=== Document passage ===
########################################

Joyce Stechmiller, Ph.D., A.R.N.P.

University of Florida nurse researcher Joyce Stechmiller, Ph.D., A.R.N.P., has been awarded $200,000 from the National Institutes of Health to study whether the antibiotic doxycycline accelerates healing of diabetic foot ulcers, reducing the number of amputations, decreasing costly interventions and ultimately improving patients’ quality of life.

About 20 million Americans have diabetes. Of these, 15 percent will develop lower-extremity ulcers, and about 50,000 per year will receive amputations because of ulcers.

Previous research by Stechmiller, an associate professor at UF’s College of Nursing, showed that fluids collected from chronic wounds contained high levels of pro-inflammatory cytokines proteins that can stimulate or inhibit the growth and activity of various immune cells and proteases, enzymes that aid in the breakdown of proteins in the body. However, fluids contained low concentrations of cytokines and proteases.

Stechmiller will lead the three-year study, which will assess whether diabetic foot ulcers often fail to heal because persistently high levels of pro-inflammatory cytokines present in the wound induce high levels of proteases, which then destroy factors essential for wound healing. Researchers also will attempt to describe the molecular changes that occur in diabetic foot ulcers as they heal and detect changes in the patterns of gene expression in healing diabetic wounds treated with topical doxycycline.

Stechmiller and her research team will monitor four groups of 50 patients with diabetic foot ulcers for 20 weeks, taking measurements every two weeks. Groups 1 and 2 will each have 20 participants, with one group receiving doxycycline and the other serving as a control group.

########################################

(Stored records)
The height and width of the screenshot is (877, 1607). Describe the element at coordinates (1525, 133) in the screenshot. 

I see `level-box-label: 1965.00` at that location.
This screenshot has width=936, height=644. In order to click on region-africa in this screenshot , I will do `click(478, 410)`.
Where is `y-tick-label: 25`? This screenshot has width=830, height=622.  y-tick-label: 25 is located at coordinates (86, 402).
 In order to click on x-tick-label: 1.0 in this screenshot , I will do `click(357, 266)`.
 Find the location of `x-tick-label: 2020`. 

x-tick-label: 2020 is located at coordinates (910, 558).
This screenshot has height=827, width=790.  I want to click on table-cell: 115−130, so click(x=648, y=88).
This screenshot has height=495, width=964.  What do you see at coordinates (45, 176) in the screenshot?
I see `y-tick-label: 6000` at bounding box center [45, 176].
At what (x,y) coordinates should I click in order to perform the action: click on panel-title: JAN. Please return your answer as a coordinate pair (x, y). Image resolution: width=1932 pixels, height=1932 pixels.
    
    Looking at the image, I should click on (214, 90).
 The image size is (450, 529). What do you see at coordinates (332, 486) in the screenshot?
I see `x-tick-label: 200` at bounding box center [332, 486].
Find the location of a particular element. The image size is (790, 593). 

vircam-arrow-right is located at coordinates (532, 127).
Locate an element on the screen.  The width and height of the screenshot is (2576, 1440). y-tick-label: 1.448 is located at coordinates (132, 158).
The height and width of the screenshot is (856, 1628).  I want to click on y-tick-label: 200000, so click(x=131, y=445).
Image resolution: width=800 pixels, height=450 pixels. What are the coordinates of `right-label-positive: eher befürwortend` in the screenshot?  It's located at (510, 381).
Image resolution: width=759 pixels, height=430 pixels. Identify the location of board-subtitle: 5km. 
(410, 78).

########################################

=== Required action 1 ===
Answer these questions using the diabetic foot ulcer article:
(a) How much money was Stechmiller awarded, and by which organization?
(b) About how many Americans have diabetes?
(c) How long will the study last?
=== Required action 2 ===
Please write a continuation of the diabetic foot ulcer article, beginning after its final sentence.

=== Result 1 ===
(a) $200,000, from the National Institutes of Health
(b) About 20 million
(c) Three years

=== Result 2 ===
Researchers will measure the wound surface and study the activity of cytokines, proteases and growth factors at specified times throughout the 20 weeks.

To assess molecular changes and gene expression in the wound environment, researchers will measure levels of more than 12,000 messenger RNAs, or mRNAs, which carry information from DNA and serve as a template to encode the amino acid sequence of a protein. The researchers will measure mRNAs in sequential biopsies from doxycycline-treated diabetic foot ulcers in Groups 3 and 4, which will contain five patients each.

“We intend to identify gene expression patterns which correlate with the development and healing of diabetic ulcers,” Stechmiller said. “To date there are few, if any, studies that have been used to investigate this relationship.”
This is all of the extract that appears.